▸ Given task A: Quote the forum thread about the OctoPrint server crashes in full, word for word.

▸ Text provided:
((

This ticket is explicitly about the server going fully offline due to crashing and possibly a duplicate of the aforementioned #2424, but that won't be possible to determine until @devsfan1830 has tried what was suggested in that ticket in order to narrow things down.

devsfan1830 commented 6 years ago

Still working on it. So far ive run some 6 hour prints in safe mode or with Octoprint Anywhere disabled only and they all finished. I will re-enable OA and continue long prints until failure and use what was suggested to provide more info. This seems to be extremely intermittent. Almost wonder if its OA poorly handling a sporadic failed connection to its cloud service.

devsfan1830 commented 6 years ago

I think I'm going to remove the Octoprint Anywhere plugin. I'm now observing odd behavior where the 2.5GHz wifi that the Pi and two other devices that are on it goes "wonky". I have a garage door and an ecobee themostat on the 2.4ghz band of my tri band router. They both lose their cloud connections. Octoprint becomes unreachable from my laptop, desktop and phone. I can still interact with the local 7" touchscreen. Oddly enough, the Octoprint Anywhere site still gets its data. I reboot my router and it all comes back. The octoprint.log shows what seems to be ALOT of frequent check ins with the OA servers. My current theory is that its overwhelming my router and either congesting or locking up the 2.5GHz channel. Could explain the octoprint server crashing too somehow. I figure better safe than sorry and just remove it. Go back to a Haproxy based remote access. Thus way nothing is actively pinging the internet other than the connectivity check. I've posted my latest octoprint.local to see if you agree with my assessment of the plugin. That is, if it shows the needed info.

))

▸ Given task B: Put the records, starting with the line containing "Given: Open the Last 1 Month dropdown" and continuing through the end of the records, into a Markdown table with the columns Row and Line, omitting blank lines and leaving out the pictures.

▸ Excerpted records:

((

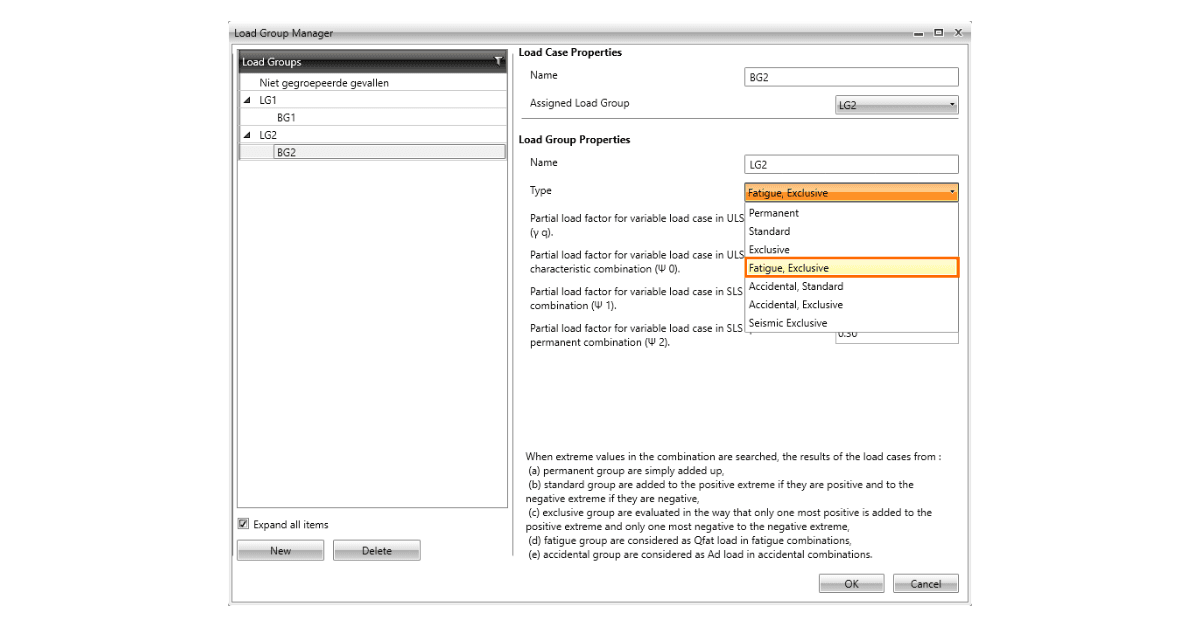The height and width of the screenshot is (630, 1200).
Task: Collapse the LG2 tree node
Action: click(247, 134)
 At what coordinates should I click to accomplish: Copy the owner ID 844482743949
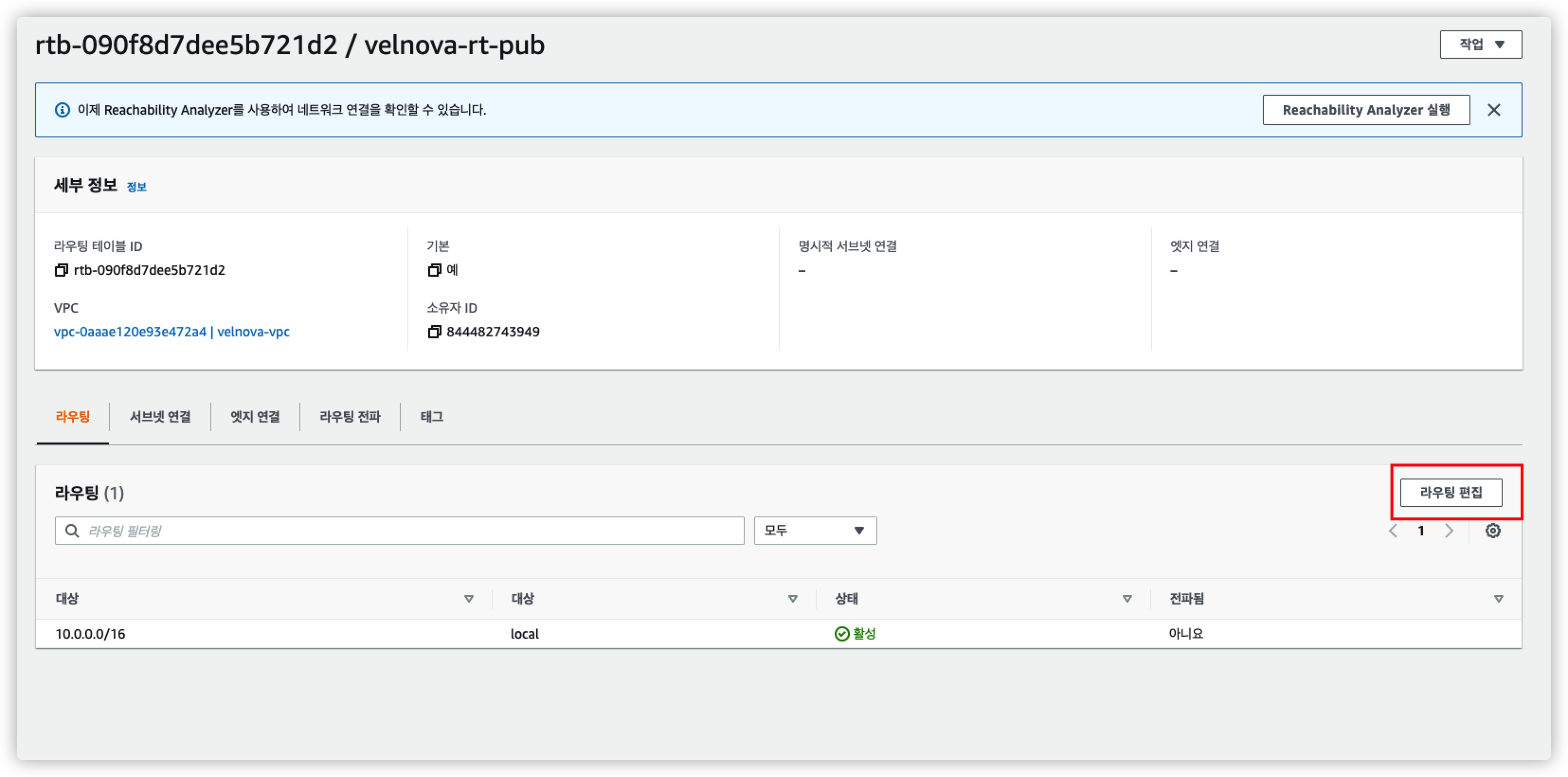tap(434, 332)
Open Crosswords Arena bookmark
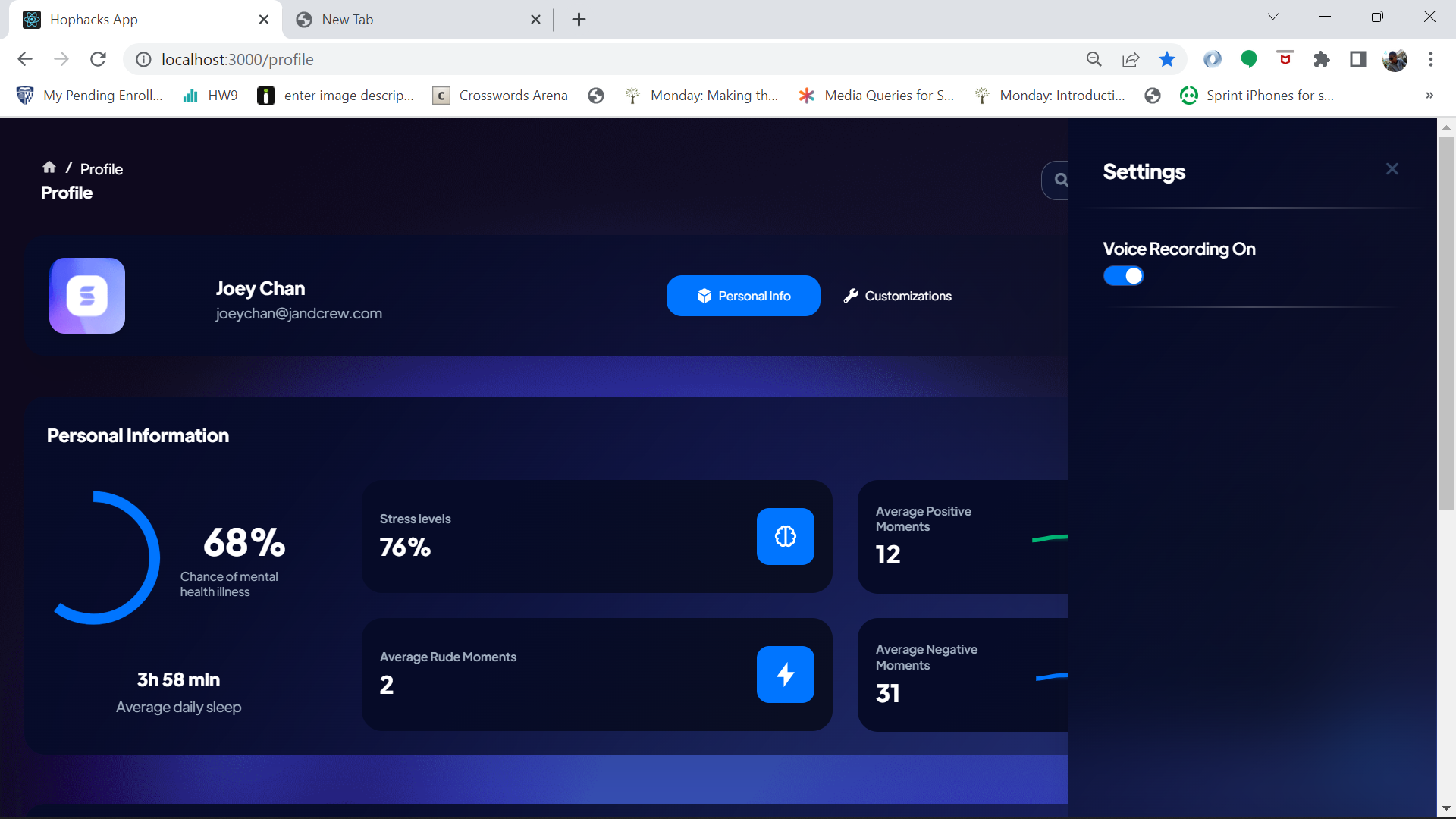 (x=500, y=96)
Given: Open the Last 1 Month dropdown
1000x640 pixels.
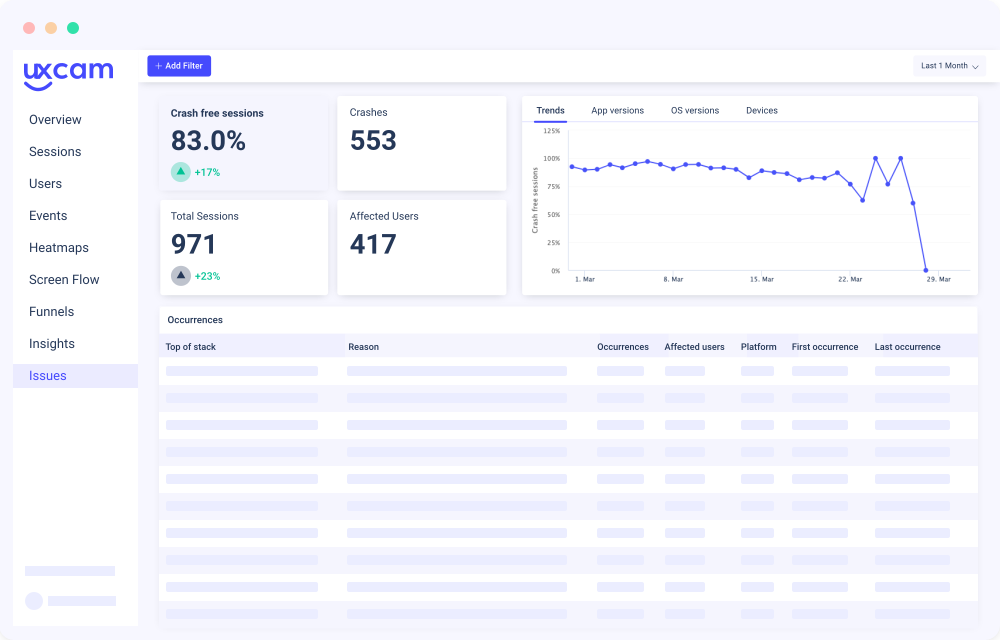Looking at the screenshot, I should tap(948, 64).
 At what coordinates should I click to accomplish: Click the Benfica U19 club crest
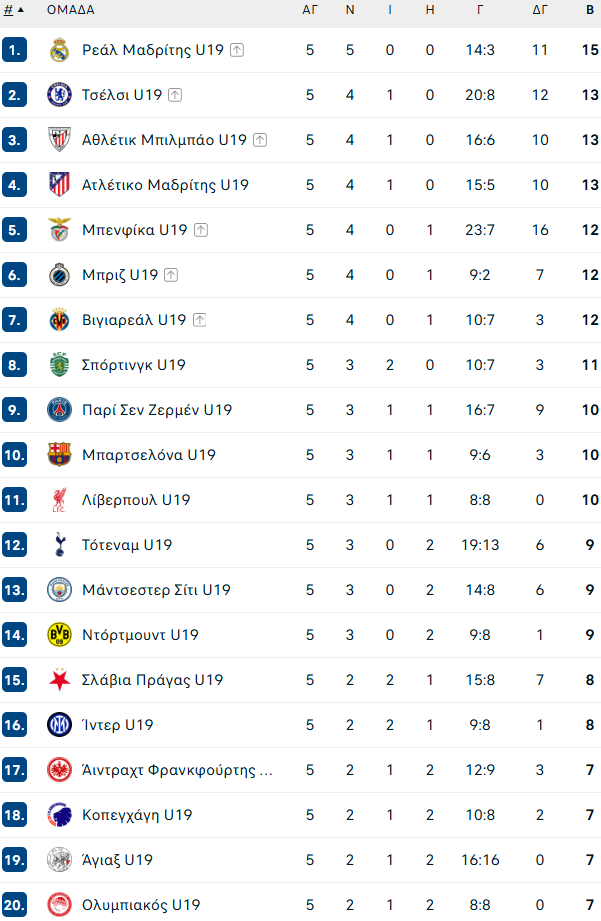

))

▸ Written solution A:
This ticket is explicitly about the server going fully offline due to crashing and possibly a duplicate of the aforementioned #2424, but that won't be possible to determine until @devsfan1830 has tried what was suggested in that ticket in order to narrow things down.

devsfan1830 commented 6 years ago

Still working on it. So far ive run some 6 hour prints in safe mode or with Octoprint Anywhere disabled only and they all finished. I will re-enable OA and continue long prints until failure and use what was suggested to provide more info. This seems to be extremely intermittent. Almost wonder if its OA poorly handling a sporadic failed connection to its cloud service.

devsfan1830 commented 6 years ago

I think I'm going to remove the Octoprint Anywhere plugin. I'm now observing odd behavior where the 2.5GHz wifi that the Pi and two other devices that are on it goes "wonky". I have a garage door and an ecobee themostat on the 2.4ghz band of my tri band router. They both lose their cloud connections. Octoprint becomes unreachable from my laptop, desktop and phone. I can still interact with the local 7" touchscreen. Oddly enough, the Octoprint Anywhere site still gets its data. I reboot my router and it all comes back. The octoprint.log shows what seems to be ALOT of frequent check ins with the OA servers. My current theory is that its overwhelming my router and either congesting or locking up the 2.5GHz channel. Could explain the octoprint server crashing too somehow. I figure better safe than sorry and just remove it. Go back to a Haproxy based remote access. Thus way nothing is actively pinging the internet other than the connectivity check. I've posted my latest octoprint.local to see if you agree with my assessment of the plugin. That is, if it shows the needed info.

▸ Written solution B:
| Row | Line |
|---|---|
| 1 | Given: Open the Last 1 Month dropdown |
| 2 | 1000x640 pixels. |
| 3 | Looking at the screenshot, I should tap(948, 64). |
| 4 |  At what coordinates should I click to accomplish: Click the Benfica U19 club crest |